I've been to Houston and other places where homes are much cheaper. I would never permanently settle down in those areas though. It's not just the weather. It's the access to beaches, mountains, culture, entertainment, diversity, pretty much anything you want, LA has it.

Laker, the Case-Shiller index is not inflation-adjusted. If the index goes from 100 in 1995 to 200 in 2005, that simply means that a property would be expected to double in dollar price over that period, from let's say 75,000 1995 dollars to 150,000 2005 dollars. Some of that is inflation, some is "real" appreciation. Because housing is itself a component of inflation, it's not clear what you get when you "remove" it. There is weighting in the index, but it's to remove various sorts of assumed unreliability--for example repeat sales several years apart are less reliable because the condition of the property may have changed.

Here's the C-S methodology explained:

http://www2.standardandpoors.com/spf/pdf/
index/SP_CS_Home_Price_Indices_Methodology_Web.pdf

If the index were inflation-adjusted, then to all prices would have to be adjusted before computing the index, and to use the index to determine a value in current dollars, an inflation index would have to be applied in addition to the C-S index. However the methodology does not include those steps. You won't find the word "inflation" in the methodology paper anywhere.

One of the myths that folks seem hell bent on clinging on to is that everyone on the westside makes $250K plus. It's simply not true. Sure some people do, but all you have to do is look at median household income by zip and then the median price for a home. The incomes did not increase with along with the home prices.

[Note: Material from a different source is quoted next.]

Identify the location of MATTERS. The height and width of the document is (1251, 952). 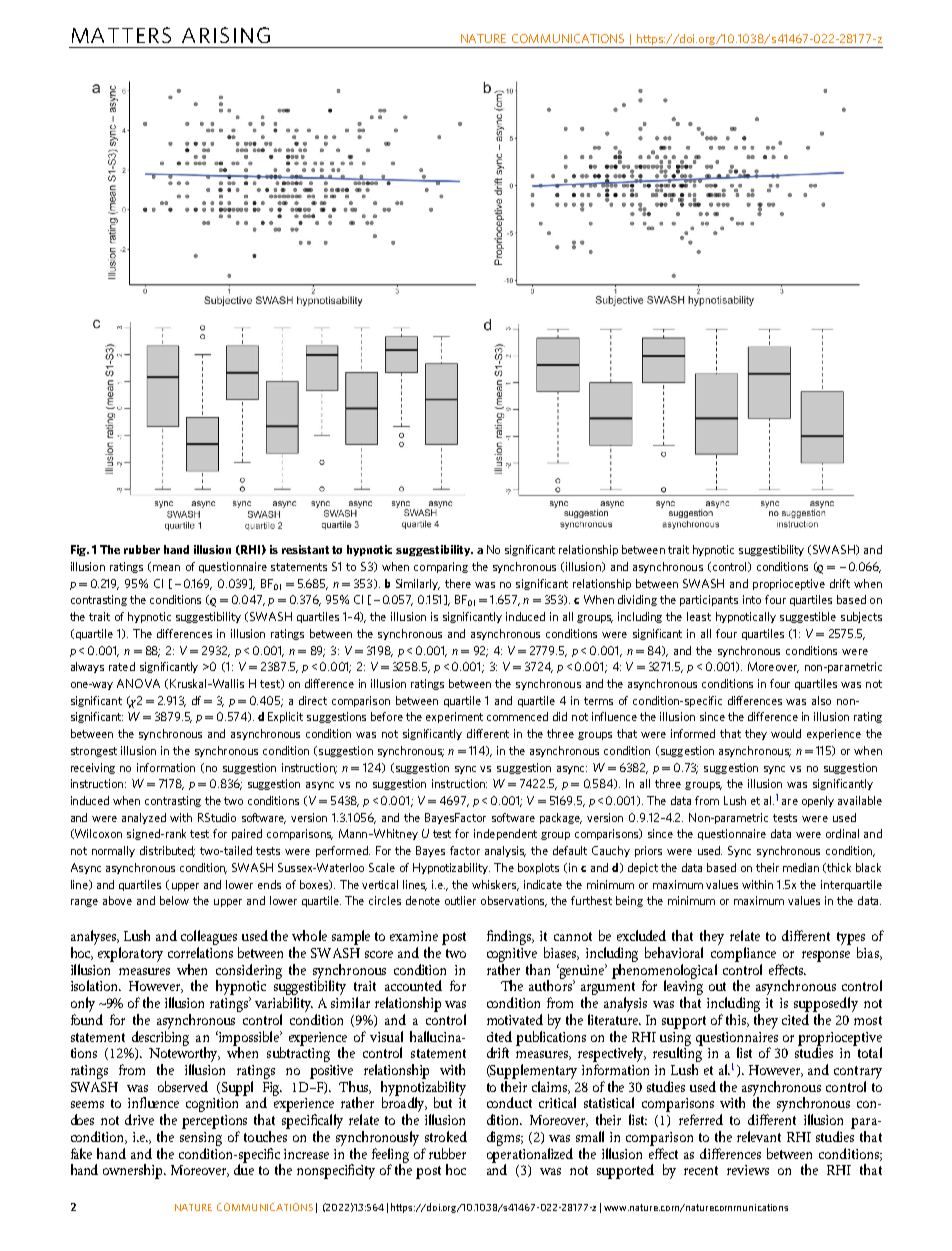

We got here by qualifying people on a teaser rate (and more often than not, they lied on their loan just to qualify for that!). Honestly, how could you ever think a million dollar loan was only $2800 a month? Well, it was marketed that way. But, eventually, people that lend money want it back. In the case of the IE, they wanted to start getting paid back in 2 years (subprime). On the west side, it is 5 years (Option Arm) before the reset. Hence the illusion that the west side will hold up. Well, we'll see who has been swimming naked when the tide rolls out.

It reminds me of when the automotive industry began leasing cars. (Do you remember car loans that were only 3 years long and they expected you to pay it? Then they moved the bar to 4,5, 6 even 8 years!) But, hey, why not rent them? All of a sudden, the parking lot shifted from Chevy's to Lexus's. Just qualify them on the note. It's ok, they'll never have to pay it back. That option exists in housing, it's called renting. A lot of west siders on teaser rates are going to get reacquainted with that reality.